Identification of Parkinson's disease using MRI and genetic data from the PPMI cohort: an improved machine learning fusion approach

Objective: This study aim to leverage advanced machine learning techniques to develop and validate novel MRI imaging features and single nucleotide polymorphism (SNP) gene data fusion methodologies to enhance the early identification and diagnosis of Parkinson's disease (PD). Methods: We leveraged a comprehensive dataset from the Parkinson's Progression Markers Initiative (PPMI), which includes high-resolution neuroimaging data, genetic single-nucleotide polymorphism (SNP) profiles, and detailed clinical information from individuals with early-stage PD and healthy controls. Two multi-modal fusion strategies were used: feature-level fusion, where we employed a hybrid feature selection algorithm combining Fisher discriminant analysis, an ensemble Lasso (EnLasso) method, and partial least squares (PLS) regression to identify and integrate the most informative features from neuroimaging and genetic data; and decision-level fusion, where we developed an adaptive ensemble stacking (AE_Stacking) model to synergistically integrate the predictions from multiple base classifiers trained on individual modalities.

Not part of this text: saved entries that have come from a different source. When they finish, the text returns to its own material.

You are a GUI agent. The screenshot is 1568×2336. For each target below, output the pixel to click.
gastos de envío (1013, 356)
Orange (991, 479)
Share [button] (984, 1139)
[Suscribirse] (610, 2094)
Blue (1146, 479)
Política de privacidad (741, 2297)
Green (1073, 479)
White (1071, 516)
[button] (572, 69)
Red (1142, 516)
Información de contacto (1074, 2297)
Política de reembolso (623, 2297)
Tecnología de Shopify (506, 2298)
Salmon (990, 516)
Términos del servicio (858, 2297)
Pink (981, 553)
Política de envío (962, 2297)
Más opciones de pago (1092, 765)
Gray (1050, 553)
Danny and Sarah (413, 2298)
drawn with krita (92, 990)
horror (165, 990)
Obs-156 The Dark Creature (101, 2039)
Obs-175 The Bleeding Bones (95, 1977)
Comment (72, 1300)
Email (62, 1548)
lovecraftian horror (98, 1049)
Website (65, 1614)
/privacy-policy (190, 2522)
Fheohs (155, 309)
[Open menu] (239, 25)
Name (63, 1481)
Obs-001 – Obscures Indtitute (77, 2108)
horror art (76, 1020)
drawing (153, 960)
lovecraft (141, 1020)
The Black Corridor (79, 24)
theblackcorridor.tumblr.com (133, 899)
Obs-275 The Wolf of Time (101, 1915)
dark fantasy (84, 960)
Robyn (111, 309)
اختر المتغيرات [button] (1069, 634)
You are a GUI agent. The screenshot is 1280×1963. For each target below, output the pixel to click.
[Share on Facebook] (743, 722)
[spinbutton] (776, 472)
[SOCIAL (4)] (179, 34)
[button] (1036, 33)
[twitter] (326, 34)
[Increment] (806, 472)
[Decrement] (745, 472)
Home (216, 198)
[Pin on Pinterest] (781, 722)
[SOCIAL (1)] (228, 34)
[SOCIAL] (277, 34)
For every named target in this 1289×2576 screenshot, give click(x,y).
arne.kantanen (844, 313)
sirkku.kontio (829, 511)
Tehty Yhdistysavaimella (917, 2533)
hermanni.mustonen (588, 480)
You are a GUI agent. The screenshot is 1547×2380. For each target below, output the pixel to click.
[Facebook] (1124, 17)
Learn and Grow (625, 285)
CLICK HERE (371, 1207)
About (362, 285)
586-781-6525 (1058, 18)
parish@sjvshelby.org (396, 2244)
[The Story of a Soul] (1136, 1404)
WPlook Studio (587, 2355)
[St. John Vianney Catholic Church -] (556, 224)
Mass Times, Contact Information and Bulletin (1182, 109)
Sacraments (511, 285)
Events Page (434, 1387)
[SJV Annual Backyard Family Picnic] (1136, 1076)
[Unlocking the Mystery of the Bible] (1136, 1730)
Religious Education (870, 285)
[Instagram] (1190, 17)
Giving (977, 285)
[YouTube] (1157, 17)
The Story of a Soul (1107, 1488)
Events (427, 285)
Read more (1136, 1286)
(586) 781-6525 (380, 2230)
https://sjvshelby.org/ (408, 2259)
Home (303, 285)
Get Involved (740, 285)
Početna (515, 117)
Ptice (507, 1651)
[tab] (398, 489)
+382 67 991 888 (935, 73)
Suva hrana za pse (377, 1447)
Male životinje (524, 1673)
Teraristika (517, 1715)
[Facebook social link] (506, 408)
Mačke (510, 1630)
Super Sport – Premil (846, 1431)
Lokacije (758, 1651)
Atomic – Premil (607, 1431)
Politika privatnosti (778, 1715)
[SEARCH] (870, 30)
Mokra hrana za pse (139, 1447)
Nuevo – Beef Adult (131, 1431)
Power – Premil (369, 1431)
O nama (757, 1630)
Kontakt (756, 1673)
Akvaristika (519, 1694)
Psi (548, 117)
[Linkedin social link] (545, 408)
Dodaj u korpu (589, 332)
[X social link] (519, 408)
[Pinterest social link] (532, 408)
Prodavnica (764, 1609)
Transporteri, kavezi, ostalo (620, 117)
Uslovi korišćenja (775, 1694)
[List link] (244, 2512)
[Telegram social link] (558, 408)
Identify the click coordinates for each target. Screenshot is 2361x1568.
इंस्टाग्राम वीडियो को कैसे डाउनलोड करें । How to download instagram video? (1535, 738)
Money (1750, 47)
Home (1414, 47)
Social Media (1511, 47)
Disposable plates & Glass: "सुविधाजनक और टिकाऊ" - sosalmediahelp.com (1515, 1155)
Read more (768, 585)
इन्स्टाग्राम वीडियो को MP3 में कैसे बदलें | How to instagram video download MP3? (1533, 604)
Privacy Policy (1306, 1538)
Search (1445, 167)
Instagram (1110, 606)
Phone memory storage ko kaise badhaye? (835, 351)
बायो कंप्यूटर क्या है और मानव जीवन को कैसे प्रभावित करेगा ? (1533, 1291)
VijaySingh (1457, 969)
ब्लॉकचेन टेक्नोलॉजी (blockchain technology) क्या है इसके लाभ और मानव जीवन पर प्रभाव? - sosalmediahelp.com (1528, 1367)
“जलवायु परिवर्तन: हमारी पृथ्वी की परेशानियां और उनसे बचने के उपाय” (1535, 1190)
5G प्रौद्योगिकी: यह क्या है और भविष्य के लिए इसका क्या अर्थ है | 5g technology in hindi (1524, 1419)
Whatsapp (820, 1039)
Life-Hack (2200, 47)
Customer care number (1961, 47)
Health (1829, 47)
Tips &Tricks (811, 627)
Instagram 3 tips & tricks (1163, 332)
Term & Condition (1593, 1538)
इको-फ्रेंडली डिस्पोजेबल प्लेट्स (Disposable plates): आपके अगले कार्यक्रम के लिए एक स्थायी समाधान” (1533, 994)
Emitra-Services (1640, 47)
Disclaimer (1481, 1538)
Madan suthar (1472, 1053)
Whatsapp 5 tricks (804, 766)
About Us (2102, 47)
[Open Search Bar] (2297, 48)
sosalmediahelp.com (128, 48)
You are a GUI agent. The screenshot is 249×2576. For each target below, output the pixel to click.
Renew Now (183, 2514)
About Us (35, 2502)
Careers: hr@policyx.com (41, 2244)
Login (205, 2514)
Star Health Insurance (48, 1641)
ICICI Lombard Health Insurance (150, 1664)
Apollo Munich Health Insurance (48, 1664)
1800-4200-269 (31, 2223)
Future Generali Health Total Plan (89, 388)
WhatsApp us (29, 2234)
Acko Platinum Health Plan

Results: The AE_Stacking model achieving the highest average balanced accuracy of 95.36% and an area under the receiver operating characteristic curve (AUC) of 0.974, significantly outperforming feature-level fusion and single-modal models (p < 0.05). Furthermore, by analyzing the features selected across multiple iterations of our models, we identified stable brain region features [lh 6r (FD) and rh 46 (GI)] and key genetic markers (rs356181 and rs2736990 SNPs within the SNCA gene region; rs213202 SNP within the VPS52 gene region), highlighting their potential as reliable early diagnostic indicators for the disease. Conclusion: The AE_Stacking model, trained on MRI and genetic data, demonstrates potential in distinguishing individuals with PD. Our findings enhance understanding of the disease and advance us toward the goal of precision medicine for neurodegenerative disorder.